Register as a JAX FFI target and validate

The apply_rope wrapper introduces the argument-reordering pattern described above. Because the TVM function places q_rope and k_rope after the input tensors - rather than at the beginning - the wrapper receives them first (via 'rets') and must swap them back before calling the TVM function. The kernel also produces two output tensors, so jax.ffi.ffi_call receives a tuple of two ShapeDtypeStruct descriptors and returns a tuple of two JAX arrays. Because RoPE rotates each token independently, the operation decomposes cleanly over any outer batch dimension: vmap_method='broadcast_all' enables jax.vmap to map over it without any changes to the kernel.
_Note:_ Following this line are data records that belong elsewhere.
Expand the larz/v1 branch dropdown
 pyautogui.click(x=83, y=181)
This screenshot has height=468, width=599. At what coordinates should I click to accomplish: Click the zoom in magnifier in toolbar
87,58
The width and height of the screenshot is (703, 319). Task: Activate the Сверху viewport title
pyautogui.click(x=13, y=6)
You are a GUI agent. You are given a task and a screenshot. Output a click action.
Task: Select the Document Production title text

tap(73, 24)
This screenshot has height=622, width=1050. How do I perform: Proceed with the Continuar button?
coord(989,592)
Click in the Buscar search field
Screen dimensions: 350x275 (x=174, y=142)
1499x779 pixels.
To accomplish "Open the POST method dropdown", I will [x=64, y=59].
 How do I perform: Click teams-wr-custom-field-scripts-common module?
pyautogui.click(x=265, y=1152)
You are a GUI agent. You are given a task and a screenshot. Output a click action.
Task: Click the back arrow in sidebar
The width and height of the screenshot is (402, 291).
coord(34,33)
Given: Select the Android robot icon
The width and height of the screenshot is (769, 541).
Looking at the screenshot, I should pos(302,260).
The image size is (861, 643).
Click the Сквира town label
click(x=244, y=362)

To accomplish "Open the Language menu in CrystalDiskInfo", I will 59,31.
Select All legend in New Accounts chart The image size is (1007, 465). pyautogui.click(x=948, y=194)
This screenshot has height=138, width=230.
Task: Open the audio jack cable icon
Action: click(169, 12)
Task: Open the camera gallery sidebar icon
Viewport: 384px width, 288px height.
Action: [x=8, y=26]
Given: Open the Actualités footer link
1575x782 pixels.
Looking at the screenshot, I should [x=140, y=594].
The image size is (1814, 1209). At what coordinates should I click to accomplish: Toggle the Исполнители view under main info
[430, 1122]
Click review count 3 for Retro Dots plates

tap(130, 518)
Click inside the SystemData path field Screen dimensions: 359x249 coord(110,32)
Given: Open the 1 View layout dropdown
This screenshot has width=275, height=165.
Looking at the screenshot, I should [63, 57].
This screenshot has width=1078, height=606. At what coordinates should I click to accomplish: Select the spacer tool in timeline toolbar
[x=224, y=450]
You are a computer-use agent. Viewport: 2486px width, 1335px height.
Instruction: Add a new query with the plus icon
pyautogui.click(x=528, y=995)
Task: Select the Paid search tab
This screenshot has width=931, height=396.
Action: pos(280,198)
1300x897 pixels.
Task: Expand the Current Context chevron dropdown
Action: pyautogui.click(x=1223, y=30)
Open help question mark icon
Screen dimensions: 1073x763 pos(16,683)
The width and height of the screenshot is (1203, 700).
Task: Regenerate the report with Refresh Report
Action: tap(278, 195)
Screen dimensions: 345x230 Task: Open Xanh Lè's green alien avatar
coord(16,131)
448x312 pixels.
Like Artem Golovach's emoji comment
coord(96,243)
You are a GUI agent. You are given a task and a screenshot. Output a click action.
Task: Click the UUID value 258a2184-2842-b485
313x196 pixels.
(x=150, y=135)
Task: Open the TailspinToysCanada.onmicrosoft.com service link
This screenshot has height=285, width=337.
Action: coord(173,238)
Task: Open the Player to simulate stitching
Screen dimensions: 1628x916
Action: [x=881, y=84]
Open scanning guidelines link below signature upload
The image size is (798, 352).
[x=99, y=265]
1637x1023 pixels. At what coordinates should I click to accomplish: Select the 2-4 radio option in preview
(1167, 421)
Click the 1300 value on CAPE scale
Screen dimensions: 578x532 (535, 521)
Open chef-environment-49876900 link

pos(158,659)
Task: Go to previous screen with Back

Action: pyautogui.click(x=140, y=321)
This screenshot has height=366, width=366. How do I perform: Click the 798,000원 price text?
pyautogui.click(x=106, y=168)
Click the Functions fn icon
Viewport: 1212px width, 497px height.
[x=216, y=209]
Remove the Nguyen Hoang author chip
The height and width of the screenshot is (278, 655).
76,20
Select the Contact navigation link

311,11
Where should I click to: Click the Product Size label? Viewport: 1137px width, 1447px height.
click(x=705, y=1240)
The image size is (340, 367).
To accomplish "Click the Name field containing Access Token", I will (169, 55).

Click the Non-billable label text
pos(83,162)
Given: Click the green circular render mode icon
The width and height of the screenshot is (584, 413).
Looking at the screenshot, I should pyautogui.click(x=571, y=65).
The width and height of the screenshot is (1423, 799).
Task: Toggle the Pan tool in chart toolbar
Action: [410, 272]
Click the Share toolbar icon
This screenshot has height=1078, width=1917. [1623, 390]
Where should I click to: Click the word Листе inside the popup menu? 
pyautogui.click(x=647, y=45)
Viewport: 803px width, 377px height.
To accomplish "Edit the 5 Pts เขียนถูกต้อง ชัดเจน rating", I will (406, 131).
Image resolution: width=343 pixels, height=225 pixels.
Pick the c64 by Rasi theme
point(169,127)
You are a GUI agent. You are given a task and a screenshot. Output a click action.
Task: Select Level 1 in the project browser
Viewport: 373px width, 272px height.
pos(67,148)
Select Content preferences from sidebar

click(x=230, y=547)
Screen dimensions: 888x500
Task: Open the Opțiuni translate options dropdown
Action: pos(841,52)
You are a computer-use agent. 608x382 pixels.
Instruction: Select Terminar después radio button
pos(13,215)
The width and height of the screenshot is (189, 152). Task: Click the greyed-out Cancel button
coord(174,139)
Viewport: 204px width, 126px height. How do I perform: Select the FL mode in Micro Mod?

The validation uses two sequences with different starting positions - sequence 0 begins at position 0 and sequence 1 at position 100 - simulating a prefill where the second sequence already has 100 tokens in the KV-cache. Each token is rotated by angles matching its absolute position, so the test exercises both the CSR indexing and the offset arithmetic.

– Register as a JAX FFI target ———————————————-

TVM function: apply_rope(q, k, q_rope, k_rope, indptr, offsets,

rotary_dim, interleave, rope_scale, rope_theta)

JAX delivers: q_rope, k_rope first (rets), then q, k, indptr, offsets (args). TVM expects: q, k, q_rope, k_rope, indptr, offsets, … - the wrapper swaps them.

def _rope_wrapper(
    q_rope,
    k_rope,
    q,
    k,
    indptr,
    offsets,
    rotary_dim,
    interleave,
    rope_scale,
    rope_theta,
):
    rope_module.apply_rope(
        q,
        k,
        q_rope,
        k_rope,
        indptr,
        offsets,
        rotary_dim,
        interleave,
        rope_scale,
        rope_theta,
    )


jax_tvm_ffi.register_ffi_target(
    "flashinfer.apply_rope",
    _rope_wrapper,
    arg_spec=[
        "rets",
        "args",
        "attrs.rotary_dim",
        "attrs.interleave",
        "attrs.rope_scale",
        "attrs.rope_theta",
    ],
    platform="gpu",
    allow_cuda_graph=True,
    pass_owned_tensor=True,
)

# -- JAX-facing function -------------------------------------------------------


def apply_rope(q, k, indptr, offsets, *, rope_theta=1e4):
    """Apply rotary positional embeddings to packed query and key tensors.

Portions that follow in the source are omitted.